I had a little crisis of confidence on Friday. I don't have a clue how to do my new job. Not really.

It's like this. Once upon a time I went to school and turned out to be very good at exams. This is because I can remember a lot of things for a short time, which helps you do things like history, and also can spot when things I don't know are similar in some important way to other things that I do know, which helps you do things like chemistry.

So I ended up at Cambridge University doing a degree in social and political science, where I spent three years reading complicated books and developing a new technique which involved writing essays by knitting together little bits of information from multiple sources in a reasonably coherent order without necessarily understanding all of it. Then I had to remember it all for just over a week while I did my finals, and then I was free.

Since then I have worked in a series of environments -- insurance, IT, information science, education, new media -- about which I have known absolutely nothing of any depth. I have simply applied my ability to remember things, my ability to spot patterns and my ability to communicate to the job in hand, worked hard enough not to be ashamed of myself, and moved slowly towards doing something I can see the point of.

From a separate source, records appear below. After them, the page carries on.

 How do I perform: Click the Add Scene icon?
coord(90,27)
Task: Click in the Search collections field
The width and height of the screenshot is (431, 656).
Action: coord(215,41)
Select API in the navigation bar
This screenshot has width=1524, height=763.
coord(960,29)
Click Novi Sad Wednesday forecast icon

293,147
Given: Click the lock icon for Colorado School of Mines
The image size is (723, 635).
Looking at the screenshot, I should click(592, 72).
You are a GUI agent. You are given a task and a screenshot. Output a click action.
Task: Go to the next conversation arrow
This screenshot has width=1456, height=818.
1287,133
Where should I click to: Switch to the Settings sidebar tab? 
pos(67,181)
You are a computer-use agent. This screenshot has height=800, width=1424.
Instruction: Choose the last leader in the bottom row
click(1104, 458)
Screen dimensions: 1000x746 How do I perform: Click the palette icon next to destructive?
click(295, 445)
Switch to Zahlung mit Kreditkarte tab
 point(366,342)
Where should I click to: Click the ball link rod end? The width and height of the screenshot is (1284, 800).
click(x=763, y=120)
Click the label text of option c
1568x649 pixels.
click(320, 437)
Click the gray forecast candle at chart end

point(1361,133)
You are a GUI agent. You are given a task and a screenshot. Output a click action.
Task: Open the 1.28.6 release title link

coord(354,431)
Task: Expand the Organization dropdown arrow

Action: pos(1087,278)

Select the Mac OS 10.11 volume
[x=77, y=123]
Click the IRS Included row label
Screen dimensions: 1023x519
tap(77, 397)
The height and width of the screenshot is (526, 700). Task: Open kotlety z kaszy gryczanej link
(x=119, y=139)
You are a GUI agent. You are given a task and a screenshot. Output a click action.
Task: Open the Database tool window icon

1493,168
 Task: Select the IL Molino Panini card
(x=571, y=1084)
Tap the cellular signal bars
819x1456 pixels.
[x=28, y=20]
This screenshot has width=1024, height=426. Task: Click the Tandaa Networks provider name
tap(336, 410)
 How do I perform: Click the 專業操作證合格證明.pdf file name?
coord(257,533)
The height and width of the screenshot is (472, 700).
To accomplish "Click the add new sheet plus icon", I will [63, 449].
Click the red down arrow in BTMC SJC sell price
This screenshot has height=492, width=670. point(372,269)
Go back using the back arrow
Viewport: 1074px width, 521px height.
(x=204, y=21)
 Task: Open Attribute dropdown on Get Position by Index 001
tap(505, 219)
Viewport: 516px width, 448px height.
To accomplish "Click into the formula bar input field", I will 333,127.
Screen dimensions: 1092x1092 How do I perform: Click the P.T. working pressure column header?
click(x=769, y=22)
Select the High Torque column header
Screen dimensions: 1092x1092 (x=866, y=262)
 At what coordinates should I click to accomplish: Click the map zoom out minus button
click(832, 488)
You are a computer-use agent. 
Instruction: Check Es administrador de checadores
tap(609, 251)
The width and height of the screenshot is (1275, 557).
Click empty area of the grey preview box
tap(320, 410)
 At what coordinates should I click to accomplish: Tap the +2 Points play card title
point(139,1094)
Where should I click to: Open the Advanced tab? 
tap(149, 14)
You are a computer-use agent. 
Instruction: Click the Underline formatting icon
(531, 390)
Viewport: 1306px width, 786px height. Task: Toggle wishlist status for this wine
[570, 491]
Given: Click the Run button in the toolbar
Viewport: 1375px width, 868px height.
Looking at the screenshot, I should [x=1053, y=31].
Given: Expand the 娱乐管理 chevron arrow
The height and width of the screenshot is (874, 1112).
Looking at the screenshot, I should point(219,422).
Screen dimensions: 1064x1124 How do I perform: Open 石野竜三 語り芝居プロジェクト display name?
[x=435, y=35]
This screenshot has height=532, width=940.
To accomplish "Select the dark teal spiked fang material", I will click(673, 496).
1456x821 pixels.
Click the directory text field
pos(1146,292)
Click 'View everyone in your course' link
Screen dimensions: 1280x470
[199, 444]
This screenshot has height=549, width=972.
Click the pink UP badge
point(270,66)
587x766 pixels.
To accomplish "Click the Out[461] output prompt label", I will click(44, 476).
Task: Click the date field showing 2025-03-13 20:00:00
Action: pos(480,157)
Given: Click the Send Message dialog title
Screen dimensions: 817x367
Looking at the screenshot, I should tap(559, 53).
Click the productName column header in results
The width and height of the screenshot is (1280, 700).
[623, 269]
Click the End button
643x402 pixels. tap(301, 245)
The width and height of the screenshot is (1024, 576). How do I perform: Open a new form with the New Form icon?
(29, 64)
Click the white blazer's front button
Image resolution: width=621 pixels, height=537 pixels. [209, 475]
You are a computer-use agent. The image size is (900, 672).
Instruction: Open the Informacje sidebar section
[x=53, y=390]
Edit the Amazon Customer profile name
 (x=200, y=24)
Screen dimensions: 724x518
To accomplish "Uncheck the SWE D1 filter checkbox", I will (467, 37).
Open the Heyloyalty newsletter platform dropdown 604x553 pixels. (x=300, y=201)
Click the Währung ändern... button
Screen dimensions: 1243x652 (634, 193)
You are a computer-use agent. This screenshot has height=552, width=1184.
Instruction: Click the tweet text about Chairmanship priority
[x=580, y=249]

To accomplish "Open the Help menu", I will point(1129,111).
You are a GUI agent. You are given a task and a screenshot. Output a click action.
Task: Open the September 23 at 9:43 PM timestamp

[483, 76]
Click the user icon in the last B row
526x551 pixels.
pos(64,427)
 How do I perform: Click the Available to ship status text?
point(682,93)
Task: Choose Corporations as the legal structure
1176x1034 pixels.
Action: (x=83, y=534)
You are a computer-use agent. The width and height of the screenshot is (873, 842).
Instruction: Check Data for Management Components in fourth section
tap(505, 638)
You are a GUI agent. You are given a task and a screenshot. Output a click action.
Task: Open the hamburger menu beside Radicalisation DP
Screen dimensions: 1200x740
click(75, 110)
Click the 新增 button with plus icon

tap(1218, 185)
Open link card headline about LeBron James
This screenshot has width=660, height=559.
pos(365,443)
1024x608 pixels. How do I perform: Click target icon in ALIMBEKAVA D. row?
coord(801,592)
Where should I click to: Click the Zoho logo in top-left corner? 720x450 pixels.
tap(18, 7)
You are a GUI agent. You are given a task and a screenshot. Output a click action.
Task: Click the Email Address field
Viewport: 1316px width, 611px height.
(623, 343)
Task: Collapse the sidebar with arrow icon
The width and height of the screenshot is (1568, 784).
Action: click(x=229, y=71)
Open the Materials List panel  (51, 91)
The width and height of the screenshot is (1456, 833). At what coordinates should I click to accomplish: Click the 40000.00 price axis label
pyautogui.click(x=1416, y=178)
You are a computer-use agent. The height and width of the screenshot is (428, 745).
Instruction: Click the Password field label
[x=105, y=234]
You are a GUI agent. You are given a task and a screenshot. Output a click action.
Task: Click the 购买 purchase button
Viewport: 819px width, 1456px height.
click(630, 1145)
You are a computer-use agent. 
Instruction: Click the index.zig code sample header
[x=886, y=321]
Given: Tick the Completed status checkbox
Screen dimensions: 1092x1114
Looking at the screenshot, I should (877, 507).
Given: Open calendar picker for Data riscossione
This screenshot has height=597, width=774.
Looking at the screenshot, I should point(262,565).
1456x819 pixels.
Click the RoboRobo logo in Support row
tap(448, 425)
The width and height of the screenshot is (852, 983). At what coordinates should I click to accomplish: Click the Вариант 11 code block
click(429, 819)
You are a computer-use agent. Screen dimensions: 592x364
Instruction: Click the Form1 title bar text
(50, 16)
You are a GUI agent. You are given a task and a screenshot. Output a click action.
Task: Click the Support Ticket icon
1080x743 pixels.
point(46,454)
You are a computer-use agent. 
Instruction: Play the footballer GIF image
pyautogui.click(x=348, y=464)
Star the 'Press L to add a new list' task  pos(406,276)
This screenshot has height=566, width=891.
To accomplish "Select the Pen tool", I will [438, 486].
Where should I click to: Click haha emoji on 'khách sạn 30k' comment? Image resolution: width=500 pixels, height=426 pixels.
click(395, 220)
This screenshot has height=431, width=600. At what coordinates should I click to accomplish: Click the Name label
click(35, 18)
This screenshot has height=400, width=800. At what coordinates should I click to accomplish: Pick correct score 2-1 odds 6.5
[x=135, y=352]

So you could say I have spent my life convincing people that I know a lot more about the business in hand than I actually do. And if you think that I have got each new job on the back of my experience in my previous job, I am currently working in development as a knowledge and information manager based on the fact that I know how to run a website based on the fact that I wrote about knowledge and information management based on the fact that I ... what? Wanted to move to Oxford to be with my Significant Ex, and I copyedited an article for school librarians better than anyone else on the day. That saved me from the job as a researcher in the insurance industry which I got because I had done some questionnaire coding for a research project and hey, that was close enough.

Really, everything I sell myself on is built on foundations of sand. And what if they find that out, just as I am getting to do something useful?

The other argument goes that this is what everyone does, and the whole pain of adult life is realising this. Everybody is winging it, all the time. How scary is that?